Angenehm, BRD GmbH
„A lso eines muss man den Reichsbürgern lassen: Mein Leben ist spannender geworden.“Auf dem Grantlerstein steht eine Frau im Hosenanzug und streng geknotetem Pferdeschwanz. Klischeebeamtin? Klischeebeamtin. „Vor dem abscheulichen Mord in Franken hatte ich Aggressionen und Lachanfälle, wenn mich einer besucht hat. Man muss sich das mal vorstellen: Reichsdeutsche, Bundesbayern und – festhalten! – Germaniten. Früher wusste ich nicht, was ich zu Partyunterhaltungen beitragen kann – mit dem Thema war ich plötzlich Alleinunterhalterin.“
Ein unsichtbares Weinglas in der Hand stößt sie mit der Luft an. „Na, wie war dein Tag so? – Einkaufen, Kinder abholen, joggen. Und deiner? – Ich hatte heute Besuch aus dem Bundesstaat Bayern. Eigentlich sollte der Mann nur ein Knöllchen fürs Falschparken zahlen. 20 Euro.

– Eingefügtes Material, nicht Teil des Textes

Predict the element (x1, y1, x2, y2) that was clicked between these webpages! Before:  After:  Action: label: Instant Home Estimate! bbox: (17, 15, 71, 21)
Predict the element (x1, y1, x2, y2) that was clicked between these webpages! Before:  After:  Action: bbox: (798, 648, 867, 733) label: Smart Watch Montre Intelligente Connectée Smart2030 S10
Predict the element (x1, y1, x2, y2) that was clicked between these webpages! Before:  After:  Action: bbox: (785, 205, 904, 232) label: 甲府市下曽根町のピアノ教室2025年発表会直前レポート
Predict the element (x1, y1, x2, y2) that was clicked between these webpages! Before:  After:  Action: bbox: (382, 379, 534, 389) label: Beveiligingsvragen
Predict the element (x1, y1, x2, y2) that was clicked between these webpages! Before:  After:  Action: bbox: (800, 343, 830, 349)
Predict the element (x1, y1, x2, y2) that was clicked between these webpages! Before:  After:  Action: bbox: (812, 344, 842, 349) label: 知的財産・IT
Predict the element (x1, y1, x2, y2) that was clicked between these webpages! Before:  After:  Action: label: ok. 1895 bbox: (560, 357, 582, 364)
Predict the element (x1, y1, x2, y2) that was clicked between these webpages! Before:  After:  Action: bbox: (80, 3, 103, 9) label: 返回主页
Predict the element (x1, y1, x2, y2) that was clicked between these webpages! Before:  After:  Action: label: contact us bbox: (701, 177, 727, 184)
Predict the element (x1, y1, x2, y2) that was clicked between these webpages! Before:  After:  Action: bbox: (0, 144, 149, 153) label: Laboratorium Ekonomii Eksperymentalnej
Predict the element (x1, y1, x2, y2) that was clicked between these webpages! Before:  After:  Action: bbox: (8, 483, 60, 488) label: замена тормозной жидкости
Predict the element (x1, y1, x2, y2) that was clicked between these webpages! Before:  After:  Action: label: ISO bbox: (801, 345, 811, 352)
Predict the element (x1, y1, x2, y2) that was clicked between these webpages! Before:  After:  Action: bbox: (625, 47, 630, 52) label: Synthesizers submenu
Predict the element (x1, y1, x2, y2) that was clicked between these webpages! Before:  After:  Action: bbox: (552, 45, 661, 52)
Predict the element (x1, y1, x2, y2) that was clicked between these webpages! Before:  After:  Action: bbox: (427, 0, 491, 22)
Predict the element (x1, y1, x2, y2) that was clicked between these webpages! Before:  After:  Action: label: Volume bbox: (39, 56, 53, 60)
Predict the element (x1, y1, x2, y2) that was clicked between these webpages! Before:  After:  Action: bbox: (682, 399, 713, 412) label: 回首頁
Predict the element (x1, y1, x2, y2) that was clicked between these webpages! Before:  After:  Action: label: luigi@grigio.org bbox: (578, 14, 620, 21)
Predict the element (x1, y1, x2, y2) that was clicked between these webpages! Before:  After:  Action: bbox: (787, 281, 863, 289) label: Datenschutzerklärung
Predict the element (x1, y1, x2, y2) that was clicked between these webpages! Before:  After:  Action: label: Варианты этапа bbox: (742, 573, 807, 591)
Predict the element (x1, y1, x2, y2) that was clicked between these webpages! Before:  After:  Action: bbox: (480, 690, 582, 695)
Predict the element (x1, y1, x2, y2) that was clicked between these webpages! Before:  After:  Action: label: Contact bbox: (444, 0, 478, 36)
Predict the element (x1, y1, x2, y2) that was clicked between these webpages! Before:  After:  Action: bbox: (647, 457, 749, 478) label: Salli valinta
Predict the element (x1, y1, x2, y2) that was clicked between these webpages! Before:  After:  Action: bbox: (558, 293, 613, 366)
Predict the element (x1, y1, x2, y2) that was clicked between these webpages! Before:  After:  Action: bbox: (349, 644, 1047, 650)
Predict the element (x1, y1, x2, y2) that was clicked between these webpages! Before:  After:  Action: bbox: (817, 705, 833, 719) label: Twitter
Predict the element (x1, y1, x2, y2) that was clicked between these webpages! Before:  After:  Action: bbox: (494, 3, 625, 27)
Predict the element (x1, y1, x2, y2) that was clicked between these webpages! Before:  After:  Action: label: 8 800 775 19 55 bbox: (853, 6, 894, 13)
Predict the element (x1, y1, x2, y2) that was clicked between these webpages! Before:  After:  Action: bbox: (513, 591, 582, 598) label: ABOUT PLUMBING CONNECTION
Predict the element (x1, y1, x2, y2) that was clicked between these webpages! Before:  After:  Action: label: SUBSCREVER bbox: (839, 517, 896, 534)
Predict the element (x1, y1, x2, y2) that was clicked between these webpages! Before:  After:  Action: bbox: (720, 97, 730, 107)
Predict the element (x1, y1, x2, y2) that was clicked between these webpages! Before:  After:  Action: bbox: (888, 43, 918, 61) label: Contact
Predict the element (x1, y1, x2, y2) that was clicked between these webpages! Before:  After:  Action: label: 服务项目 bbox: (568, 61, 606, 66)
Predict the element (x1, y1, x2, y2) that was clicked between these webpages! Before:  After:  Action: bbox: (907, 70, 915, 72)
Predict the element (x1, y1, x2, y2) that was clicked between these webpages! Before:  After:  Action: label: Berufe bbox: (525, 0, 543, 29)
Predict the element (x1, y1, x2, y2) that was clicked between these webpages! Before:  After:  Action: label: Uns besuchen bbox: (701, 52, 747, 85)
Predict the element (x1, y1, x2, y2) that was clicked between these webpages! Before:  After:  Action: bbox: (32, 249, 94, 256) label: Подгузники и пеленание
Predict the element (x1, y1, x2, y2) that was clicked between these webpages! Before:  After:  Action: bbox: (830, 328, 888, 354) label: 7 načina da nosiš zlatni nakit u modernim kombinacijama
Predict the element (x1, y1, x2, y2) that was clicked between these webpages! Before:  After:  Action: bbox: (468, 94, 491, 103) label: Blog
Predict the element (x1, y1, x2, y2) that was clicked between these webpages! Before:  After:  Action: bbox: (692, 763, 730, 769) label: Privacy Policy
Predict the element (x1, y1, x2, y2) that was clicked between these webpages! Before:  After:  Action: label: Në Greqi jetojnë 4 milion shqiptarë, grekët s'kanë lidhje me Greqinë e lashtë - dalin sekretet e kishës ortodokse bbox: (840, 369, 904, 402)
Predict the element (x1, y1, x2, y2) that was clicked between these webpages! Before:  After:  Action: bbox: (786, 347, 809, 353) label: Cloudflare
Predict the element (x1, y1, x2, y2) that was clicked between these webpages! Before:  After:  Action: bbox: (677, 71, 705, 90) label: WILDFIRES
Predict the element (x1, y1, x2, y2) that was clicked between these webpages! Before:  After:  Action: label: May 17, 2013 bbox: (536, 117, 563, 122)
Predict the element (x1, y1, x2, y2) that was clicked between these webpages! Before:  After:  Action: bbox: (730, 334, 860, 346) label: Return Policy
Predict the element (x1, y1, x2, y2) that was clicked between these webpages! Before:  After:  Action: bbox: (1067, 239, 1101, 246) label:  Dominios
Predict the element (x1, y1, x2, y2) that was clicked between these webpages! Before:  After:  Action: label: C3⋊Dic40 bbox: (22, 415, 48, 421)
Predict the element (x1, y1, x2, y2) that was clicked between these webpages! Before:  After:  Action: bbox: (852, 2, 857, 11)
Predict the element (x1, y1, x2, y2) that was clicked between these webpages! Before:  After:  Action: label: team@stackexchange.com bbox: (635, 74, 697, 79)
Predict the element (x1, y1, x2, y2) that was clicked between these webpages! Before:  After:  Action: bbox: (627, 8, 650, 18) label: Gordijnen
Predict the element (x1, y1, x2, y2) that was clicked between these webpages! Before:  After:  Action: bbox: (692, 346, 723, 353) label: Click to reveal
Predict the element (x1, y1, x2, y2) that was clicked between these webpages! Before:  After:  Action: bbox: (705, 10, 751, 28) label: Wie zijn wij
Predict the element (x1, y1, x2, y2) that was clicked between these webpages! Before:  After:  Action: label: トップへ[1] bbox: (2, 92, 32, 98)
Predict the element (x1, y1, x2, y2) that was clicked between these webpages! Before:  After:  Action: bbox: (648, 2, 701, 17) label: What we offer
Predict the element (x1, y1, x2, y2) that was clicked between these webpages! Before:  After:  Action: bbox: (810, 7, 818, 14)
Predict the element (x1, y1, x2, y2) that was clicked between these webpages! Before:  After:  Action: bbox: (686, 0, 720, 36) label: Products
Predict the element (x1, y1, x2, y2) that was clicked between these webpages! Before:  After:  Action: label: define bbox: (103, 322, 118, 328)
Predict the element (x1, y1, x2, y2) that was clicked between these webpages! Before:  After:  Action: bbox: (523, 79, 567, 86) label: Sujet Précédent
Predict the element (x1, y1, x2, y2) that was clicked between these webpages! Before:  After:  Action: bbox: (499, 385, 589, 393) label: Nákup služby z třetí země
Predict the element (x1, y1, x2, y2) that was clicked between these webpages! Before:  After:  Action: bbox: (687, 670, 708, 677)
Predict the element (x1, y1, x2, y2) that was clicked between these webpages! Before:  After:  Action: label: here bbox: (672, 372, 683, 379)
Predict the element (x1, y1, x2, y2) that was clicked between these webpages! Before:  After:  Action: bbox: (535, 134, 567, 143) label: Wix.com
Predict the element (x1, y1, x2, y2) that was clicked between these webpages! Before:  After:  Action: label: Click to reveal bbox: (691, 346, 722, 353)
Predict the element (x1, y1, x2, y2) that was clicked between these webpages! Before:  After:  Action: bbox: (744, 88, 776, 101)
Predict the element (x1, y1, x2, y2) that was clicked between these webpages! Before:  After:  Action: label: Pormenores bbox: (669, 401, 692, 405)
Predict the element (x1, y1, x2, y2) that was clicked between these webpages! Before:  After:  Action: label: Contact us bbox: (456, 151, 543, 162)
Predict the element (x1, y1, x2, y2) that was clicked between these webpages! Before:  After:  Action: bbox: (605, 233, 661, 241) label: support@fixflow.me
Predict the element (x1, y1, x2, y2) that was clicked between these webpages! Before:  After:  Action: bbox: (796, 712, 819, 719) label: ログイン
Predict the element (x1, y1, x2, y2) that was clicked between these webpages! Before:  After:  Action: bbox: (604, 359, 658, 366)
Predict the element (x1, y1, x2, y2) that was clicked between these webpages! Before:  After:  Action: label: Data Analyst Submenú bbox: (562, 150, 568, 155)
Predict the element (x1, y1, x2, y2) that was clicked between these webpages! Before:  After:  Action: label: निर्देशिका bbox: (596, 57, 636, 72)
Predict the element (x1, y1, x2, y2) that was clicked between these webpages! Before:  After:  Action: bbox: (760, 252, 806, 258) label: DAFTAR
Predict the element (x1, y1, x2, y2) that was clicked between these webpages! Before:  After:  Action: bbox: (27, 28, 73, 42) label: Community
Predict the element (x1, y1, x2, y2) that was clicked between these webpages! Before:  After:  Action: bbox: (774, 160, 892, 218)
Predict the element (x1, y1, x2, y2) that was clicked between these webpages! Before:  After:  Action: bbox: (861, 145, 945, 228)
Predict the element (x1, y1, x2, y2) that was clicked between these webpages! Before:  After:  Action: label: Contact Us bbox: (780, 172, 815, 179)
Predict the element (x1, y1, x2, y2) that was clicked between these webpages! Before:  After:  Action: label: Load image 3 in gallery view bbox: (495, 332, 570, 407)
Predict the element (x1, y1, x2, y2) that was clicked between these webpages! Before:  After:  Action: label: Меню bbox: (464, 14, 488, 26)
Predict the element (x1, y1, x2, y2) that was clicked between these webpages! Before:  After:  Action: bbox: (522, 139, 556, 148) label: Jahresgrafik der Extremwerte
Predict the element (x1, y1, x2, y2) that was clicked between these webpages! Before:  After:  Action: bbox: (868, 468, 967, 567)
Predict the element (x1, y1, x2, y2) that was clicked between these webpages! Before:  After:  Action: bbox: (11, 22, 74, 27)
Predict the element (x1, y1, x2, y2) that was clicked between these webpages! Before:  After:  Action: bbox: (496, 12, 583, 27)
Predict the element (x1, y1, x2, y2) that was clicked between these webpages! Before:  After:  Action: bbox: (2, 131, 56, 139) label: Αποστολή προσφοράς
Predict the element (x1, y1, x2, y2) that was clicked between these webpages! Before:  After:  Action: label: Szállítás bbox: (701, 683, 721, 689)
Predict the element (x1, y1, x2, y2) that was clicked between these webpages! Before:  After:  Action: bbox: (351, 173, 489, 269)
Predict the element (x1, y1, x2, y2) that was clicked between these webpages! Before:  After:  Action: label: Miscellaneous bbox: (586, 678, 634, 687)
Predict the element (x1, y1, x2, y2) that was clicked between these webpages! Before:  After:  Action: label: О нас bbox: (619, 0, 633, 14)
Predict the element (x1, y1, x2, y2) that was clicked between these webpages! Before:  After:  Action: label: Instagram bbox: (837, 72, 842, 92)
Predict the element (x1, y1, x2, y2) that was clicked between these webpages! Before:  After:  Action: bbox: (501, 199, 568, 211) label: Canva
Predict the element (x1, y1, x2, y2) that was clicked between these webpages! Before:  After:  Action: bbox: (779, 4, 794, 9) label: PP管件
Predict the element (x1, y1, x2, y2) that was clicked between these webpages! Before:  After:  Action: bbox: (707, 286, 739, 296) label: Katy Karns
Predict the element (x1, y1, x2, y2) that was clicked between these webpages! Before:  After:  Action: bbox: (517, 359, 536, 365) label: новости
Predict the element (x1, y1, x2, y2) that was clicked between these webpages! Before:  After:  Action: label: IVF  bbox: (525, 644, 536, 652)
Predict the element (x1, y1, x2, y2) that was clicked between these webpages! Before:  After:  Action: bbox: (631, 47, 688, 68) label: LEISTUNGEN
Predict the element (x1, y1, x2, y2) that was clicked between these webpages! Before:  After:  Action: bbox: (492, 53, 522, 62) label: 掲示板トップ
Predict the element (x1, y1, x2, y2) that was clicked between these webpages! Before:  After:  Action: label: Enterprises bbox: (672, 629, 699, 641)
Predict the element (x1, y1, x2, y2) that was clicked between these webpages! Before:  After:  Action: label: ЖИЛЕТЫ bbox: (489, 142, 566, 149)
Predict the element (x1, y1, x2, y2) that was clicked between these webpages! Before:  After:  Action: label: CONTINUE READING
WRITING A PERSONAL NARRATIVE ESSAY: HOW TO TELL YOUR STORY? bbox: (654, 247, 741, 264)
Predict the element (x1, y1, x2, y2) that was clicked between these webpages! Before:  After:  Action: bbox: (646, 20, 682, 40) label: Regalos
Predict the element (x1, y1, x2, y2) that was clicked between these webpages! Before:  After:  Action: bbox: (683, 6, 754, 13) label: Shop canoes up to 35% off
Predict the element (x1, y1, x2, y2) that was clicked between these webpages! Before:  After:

Den Überweisungsschein zerriss er vor meinen Augen, erklärte mir, dass ich Angestellte eines Unternehmens sei, dass sich für einen Staat ausgibt und er – als Erleuchteter – uns alle enttarnt hätte und niemand ihm zu sagen habe, was er zu tun und zu lassen hat. Denn er hat den echten Staatsvertrag entdeckt. Dann folgt ein Feuerwerk aus Paragrafen.“
Sie holt Luft. „Als er kurz stoppt, sage ich, dass er recht hat. Unsere Firma BRD GmbH hat sich darauf spezialisiert, Knöllchen zu kassieren. Oder was denkt er, woher unser gigantischer Umsatz kommt? Exportweltmeister? Steuern? Quatsch! Wir machen Kohle mit Politessen und Blitzern. Also: Geld raus! Die 20 Euro brauchen wir dringend für unsere Unterhaltungszentrale Berlin und zur Wiederbelebung unseres Ein-Parteien-Systems in Bayern.“Sie nickt, als wär sie ein Feldherr, der gerade Gallien erobert hat.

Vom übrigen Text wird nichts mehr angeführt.